The greedy part of her wanted it, wanted to bite into him, steal his amnis and life, devour him and captivate Benjamin until he was in her thrall.

But the new path Tenzin had turned down when Ben’s immortal life started kept her from trapping him. He was still painfully young. Though he’d always been an old soul, his immortal character was still emerging. Ben loved her, but would that love turn and change over decades? Who would he be in fifty years? One hundred years? A thousand? What did “choosing to be a family forever” mean when you actually lived forever?

“Tenzin?”

She looked up and saw Giovanni standing in the doorway. She was sitting at the table alone; everyone had left while she was lost in thought. “What did I miss?”

“We’re going to the library to review what I’ve found so far about the scroll,” Giovanni said. “Join us?”

“Yes.” She stood and followed him out of the kitchen and up the stairs where they had turned most of the second floor of their mansion into a large research library, half with traditional collections of books and the other half with vampire-specific technology that could handle Beatrice’s amnis.

“It’s good to see you.” Giovanni put an arm around her. “My son looks happy.”

“He should be.”

Giovanni smiled. “And so does my friend.”

Tenzin paused on the stairs. “I would kill anyone who threatened his happiness or life. He would not approve of that, but I know you understand.”

Giovanni hung his hands in his pockets. “I do.”

“Is there peace between us, Giovanni di Spada?” She used the name he’d gone by when he was an assassin sent to kill her. The vampire’s startling blue-green eyes had reminded Tenzin of her own child’s, and she had spared his life, forming an unusual and unbreakable bond over three hundred years old.

He looked at the ground, then back at her. “You don’t have to explain yourself to me.”

“To her then?”

“She understands.”

“In her head perhaps, but not in her heart.”

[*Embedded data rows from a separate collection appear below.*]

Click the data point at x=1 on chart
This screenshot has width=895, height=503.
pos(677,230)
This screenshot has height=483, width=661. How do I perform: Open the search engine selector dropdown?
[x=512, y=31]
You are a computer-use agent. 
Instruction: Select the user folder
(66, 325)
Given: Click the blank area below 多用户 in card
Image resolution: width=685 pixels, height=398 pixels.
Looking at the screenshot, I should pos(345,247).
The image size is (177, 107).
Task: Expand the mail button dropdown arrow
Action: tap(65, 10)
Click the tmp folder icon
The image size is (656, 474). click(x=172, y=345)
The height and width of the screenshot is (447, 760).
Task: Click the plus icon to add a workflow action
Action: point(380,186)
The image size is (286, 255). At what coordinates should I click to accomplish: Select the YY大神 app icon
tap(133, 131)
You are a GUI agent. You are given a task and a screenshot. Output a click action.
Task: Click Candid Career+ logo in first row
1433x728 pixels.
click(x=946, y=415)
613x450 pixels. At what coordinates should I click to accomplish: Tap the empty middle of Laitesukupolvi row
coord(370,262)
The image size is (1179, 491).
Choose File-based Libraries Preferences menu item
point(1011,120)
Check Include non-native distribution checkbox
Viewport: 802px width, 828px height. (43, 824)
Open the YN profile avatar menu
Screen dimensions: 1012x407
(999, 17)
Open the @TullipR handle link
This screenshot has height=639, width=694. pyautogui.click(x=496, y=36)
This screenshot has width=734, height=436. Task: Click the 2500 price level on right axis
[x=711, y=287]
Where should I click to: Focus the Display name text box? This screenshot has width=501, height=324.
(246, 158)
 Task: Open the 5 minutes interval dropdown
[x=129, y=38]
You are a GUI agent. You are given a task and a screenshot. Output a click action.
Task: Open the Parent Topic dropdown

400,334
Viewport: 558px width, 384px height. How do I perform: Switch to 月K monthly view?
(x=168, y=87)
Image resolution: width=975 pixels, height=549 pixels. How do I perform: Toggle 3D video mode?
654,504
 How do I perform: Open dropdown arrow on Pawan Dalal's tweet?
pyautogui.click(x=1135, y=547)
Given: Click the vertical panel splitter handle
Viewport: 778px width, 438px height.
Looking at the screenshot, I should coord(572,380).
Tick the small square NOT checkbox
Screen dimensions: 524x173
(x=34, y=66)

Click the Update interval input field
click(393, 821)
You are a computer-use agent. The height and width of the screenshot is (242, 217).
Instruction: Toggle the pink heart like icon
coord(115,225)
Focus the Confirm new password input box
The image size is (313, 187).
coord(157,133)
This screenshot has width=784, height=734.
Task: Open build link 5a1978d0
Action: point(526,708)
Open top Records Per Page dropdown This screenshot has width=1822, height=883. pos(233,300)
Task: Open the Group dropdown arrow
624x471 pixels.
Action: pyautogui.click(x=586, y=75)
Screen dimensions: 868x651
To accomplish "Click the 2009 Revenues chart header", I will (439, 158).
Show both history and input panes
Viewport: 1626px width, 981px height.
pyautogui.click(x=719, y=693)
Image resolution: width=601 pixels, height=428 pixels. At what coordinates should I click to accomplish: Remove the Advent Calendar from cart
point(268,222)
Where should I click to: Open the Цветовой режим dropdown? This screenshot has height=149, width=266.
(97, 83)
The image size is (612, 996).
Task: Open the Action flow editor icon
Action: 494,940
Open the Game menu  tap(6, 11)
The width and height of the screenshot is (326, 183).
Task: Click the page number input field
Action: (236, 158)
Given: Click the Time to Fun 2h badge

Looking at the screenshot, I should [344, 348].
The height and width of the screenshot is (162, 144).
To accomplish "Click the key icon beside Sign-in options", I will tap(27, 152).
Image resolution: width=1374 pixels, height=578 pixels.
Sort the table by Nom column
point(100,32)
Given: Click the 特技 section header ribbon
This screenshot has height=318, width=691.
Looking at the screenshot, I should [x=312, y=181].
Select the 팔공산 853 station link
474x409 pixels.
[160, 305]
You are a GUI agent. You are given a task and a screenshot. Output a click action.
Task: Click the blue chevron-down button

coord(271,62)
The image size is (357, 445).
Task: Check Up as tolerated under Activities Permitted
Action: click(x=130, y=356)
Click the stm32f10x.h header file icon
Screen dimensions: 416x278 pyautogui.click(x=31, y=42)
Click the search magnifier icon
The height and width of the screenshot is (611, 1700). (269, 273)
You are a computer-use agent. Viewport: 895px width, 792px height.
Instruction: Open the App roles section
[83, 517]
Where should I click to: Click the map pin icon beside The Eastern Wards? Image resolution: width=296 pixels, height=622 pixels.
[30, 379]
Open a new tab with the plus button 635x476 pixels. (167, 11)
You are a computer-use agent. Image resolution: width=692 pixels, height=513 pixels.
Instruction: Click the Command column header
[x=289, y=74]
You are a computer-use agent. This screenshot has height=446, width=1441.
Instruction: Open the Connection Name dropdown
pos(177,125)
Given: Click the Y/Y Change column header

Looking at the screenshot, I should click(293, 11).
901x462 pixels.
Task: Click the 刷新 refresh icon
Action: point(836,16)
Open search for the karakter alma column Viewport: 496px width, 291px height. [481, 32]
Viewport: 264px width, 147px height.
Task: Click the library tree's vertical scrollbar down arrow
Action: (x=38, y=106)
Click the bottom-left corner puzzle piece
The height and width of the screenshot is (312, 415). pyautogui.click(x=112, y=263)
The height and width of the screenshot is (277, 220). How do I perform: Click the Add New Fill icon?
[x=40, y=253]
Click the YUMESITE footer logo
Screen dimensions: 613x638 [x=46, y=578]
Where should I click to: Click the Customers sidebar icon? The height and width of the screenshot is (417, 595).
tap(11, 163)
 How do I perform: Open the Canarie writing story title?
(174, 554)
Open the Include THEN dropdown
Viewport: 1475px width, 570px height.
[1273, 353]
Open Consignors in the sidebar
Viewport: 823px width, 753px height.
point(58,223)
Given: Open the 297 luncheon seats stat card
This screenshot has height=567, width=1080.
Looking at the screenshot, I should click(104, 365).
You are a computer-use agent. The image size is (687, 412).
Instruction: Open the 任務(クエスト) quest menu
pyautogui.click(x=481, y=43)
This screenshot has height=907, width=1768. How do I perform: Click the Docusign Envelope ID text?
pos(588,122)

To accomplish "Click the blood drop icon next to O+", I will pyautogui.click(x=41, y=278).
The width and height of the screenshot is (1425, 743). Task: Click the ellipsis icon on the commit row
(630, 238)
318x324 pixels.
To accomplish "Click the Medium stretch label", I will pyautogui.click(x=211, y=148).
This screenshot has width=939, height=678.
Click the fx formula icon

“The one will catch up with the other. I promise. Come on.” He nudged her toward the landing. “Let’s go talk about an urban legend.”

 

 

“The bone scroll, if it exists, dates back to an ancient vampire known by the name Ash Mithra.” Giovanni projected an image on the wall that looked like a long-haired monk or holy man drawn in a flat, medieval style. “This is an artist’s rendering, of course. No one knows what he looked like, though some stories say that he originally came from Eastern Africa, in a territory along the Red Sea.”

“How old?” Ben asked.

“No one knows. He would have been contemporaries of Kato, Ziri, and Arosh but likely predates them all.”

“So old,” Ben said.

“Very old.” He clicked a button and another picture appeared. “And this is an artist’s rendering of the bone scroll.”

“It looks like a bamboo scroll to me,” Ben said. “Like most of the ones in Penglai.”

“Only this one was made from polished vampire arm bones.” Giovanni was frowning at the screen.